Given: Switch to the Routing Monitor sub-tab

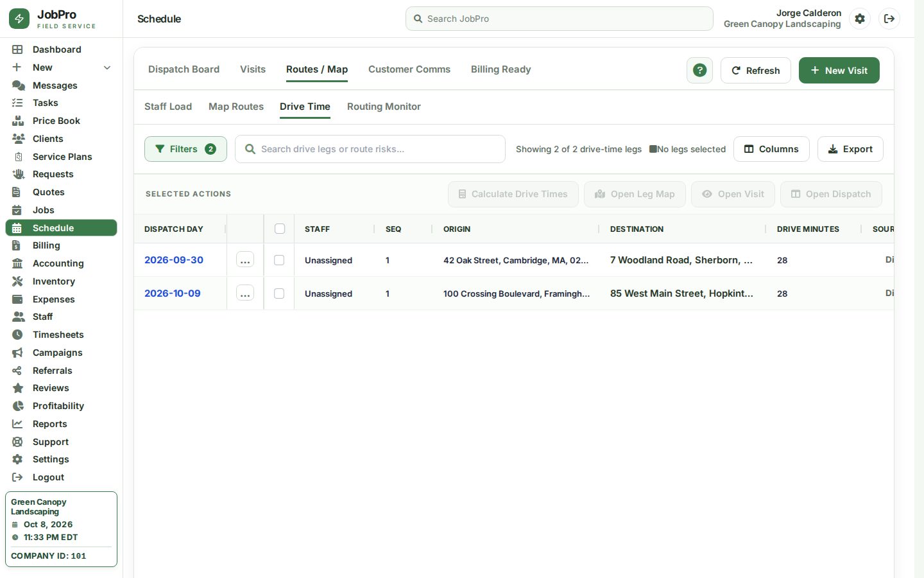Looking at the screenshot, I should pos(384,107).
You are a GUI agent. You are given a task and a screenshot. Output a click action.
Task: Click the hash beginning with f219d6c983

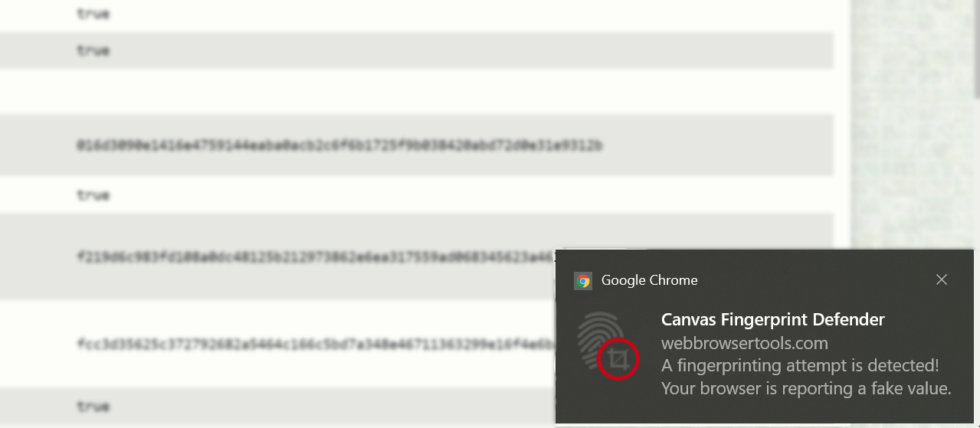click(315, 256)
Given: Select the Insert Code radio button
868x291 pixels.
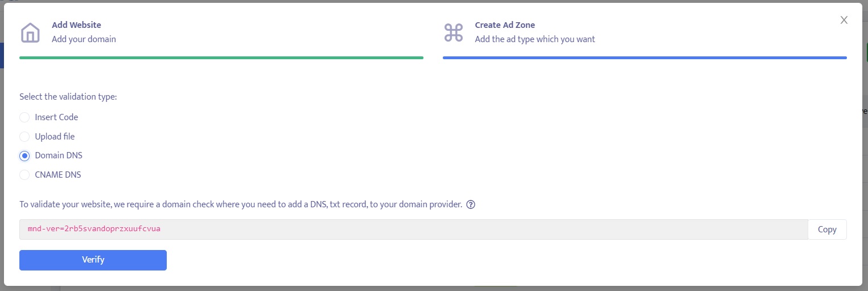Looking at the screenshot, I should pyautogui.click(x=24, y=117).
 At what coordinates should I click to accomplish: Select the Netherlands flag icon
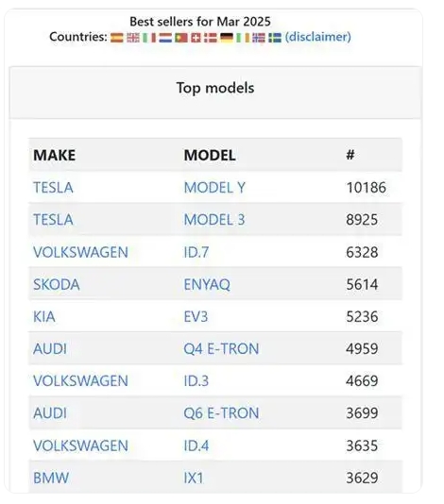click(x=165, y=38)
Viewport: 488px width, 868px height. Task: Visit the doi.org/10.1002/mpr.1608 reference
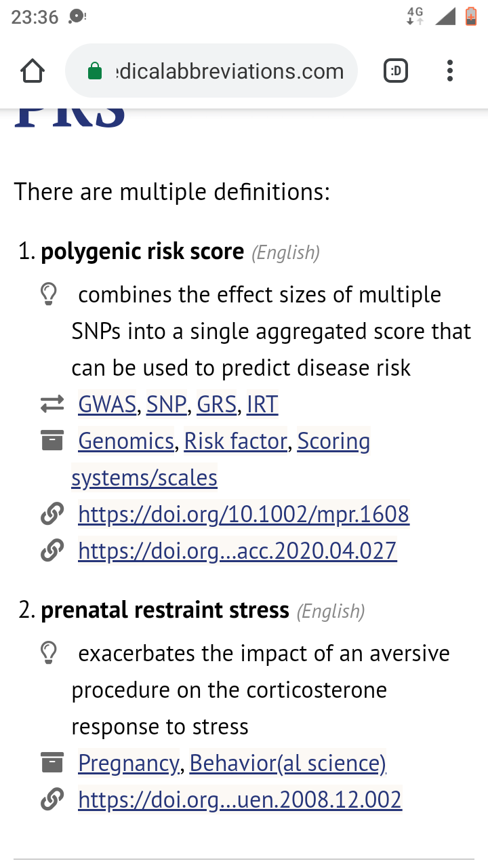tap(243, 515)
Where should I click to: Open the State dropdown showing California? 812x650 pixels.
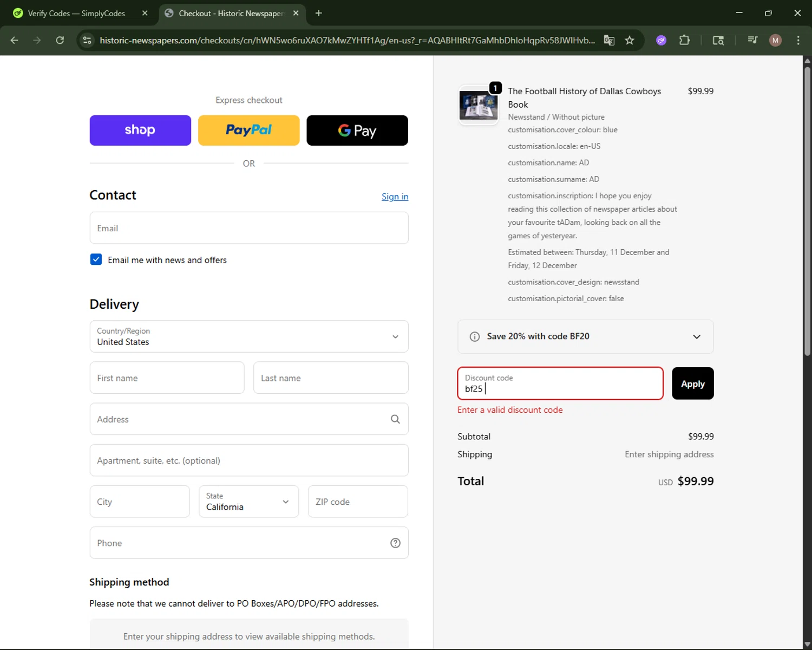click(x=248, y=502)
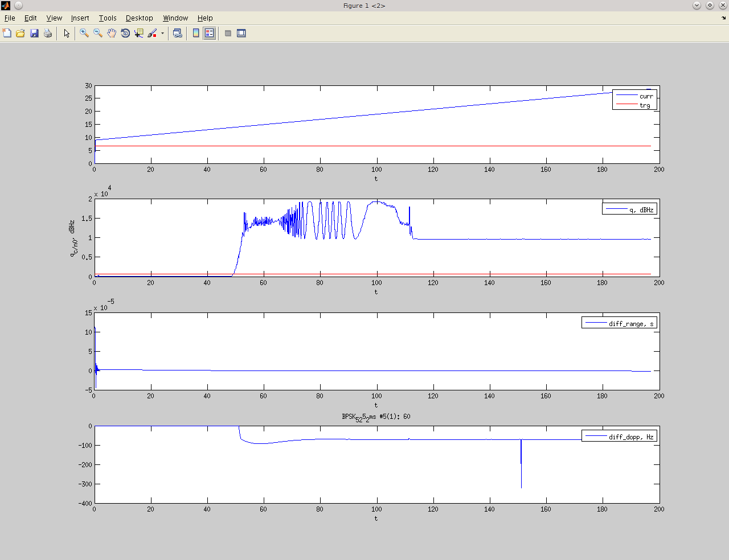Toggle the Insert Legend button off

[210, 34]
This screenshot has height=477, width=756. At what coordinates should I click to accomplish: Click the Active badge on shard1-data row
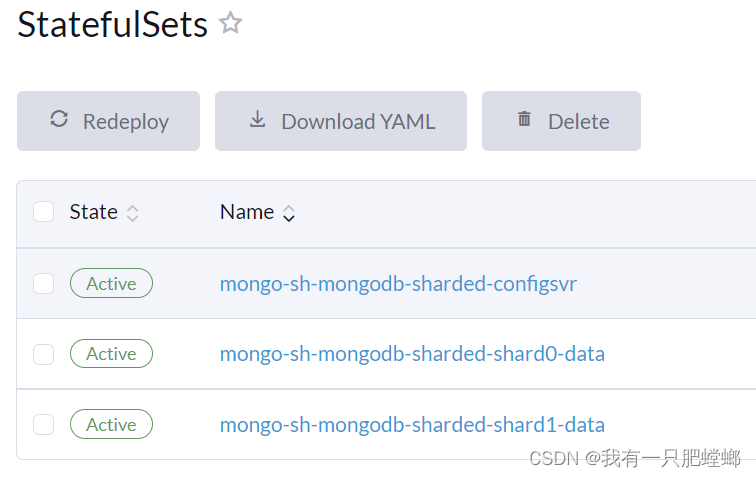tap(111, 424)
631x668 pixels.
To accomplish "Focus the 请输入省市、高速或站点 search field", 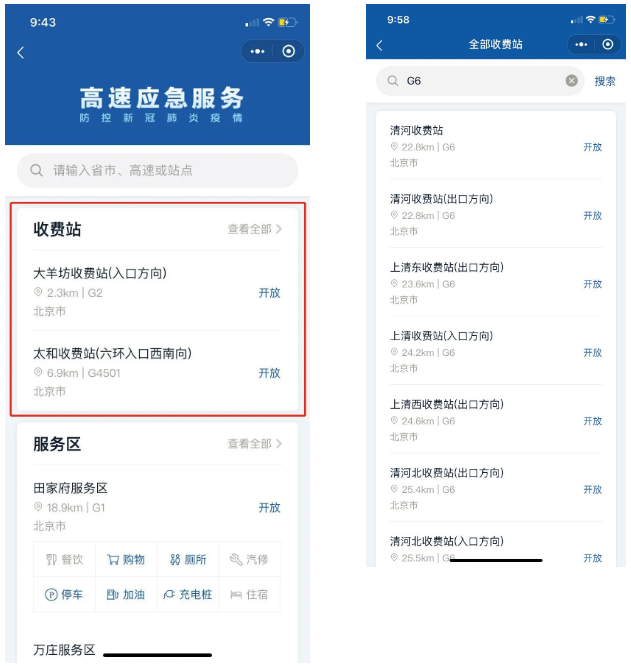I will tap(157, 170).
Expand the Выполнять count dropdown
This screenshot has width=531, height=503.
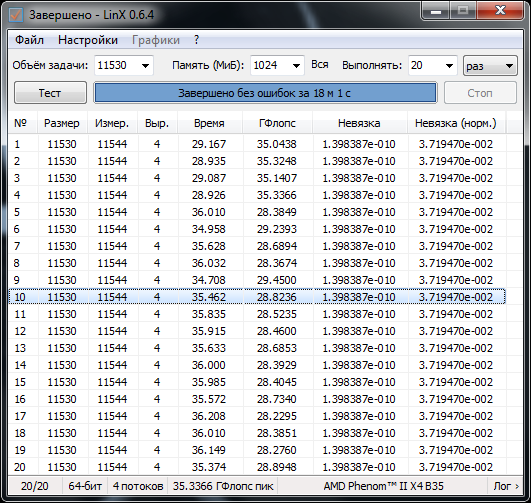(x=449, y=65)
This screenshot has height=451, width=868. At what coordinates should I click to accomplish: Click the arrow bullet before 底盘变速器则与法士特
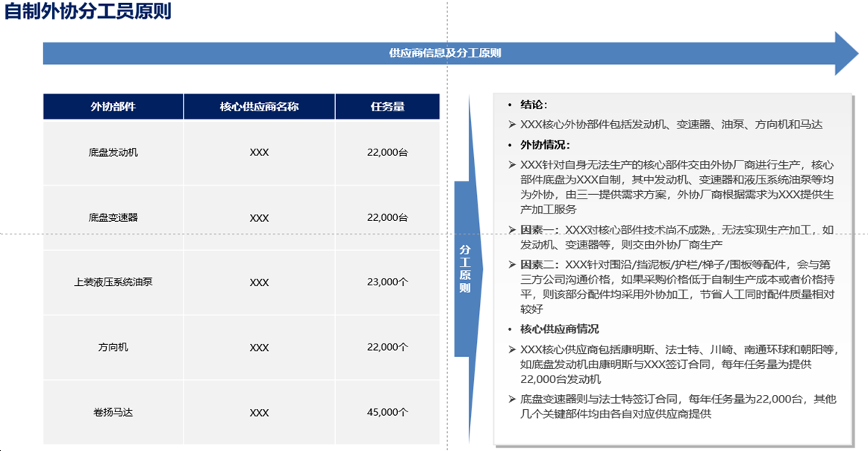click(512, 399)
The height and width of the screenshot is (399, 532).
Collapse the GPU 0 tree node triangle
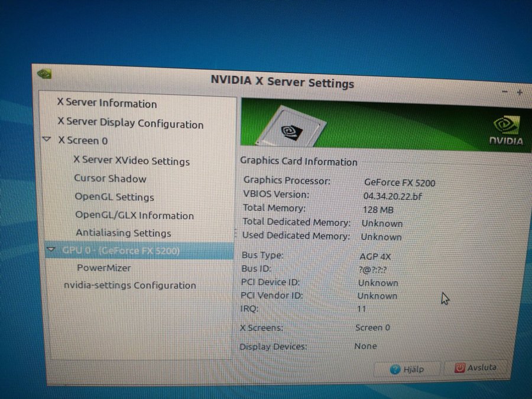click(51, 250)
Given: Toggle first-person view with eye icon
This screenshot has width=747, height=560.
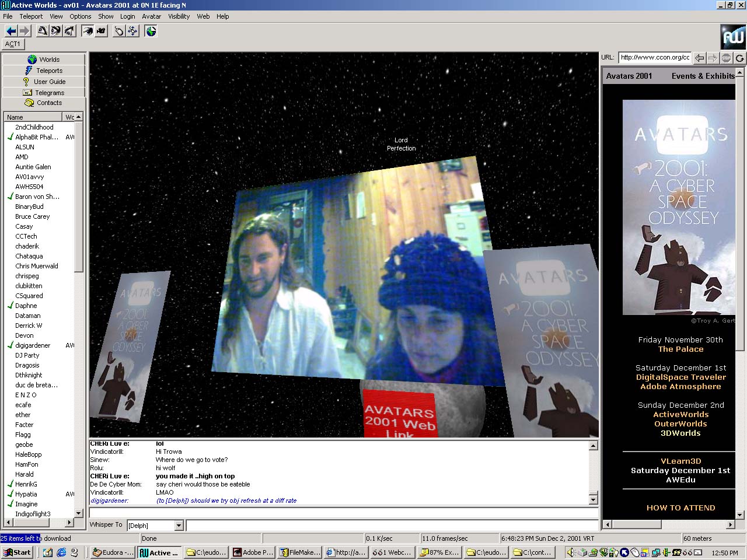Looking at the screenshot, I should pos(88,31).
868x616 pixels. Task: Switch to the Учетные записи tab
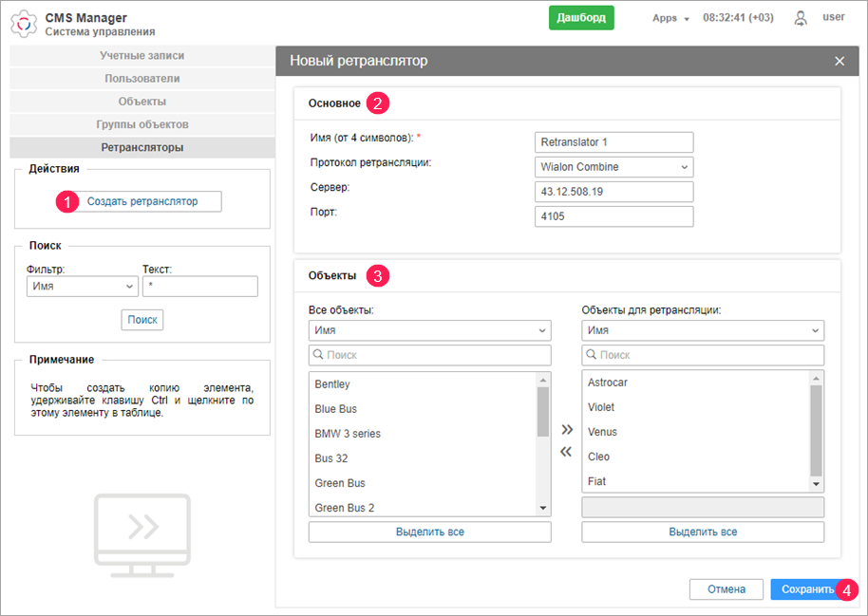coord(142,56)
☆ ☆ ☆ ☆ ☆ ☆ ☆
Restate word for word the lines from the line with "868x616 pixels. Task: Switch" to the last line of the records above, inclusive, and omit every picture.

868x616 pixels. Task: Switch to the Учетные записи tab
coord(142,56)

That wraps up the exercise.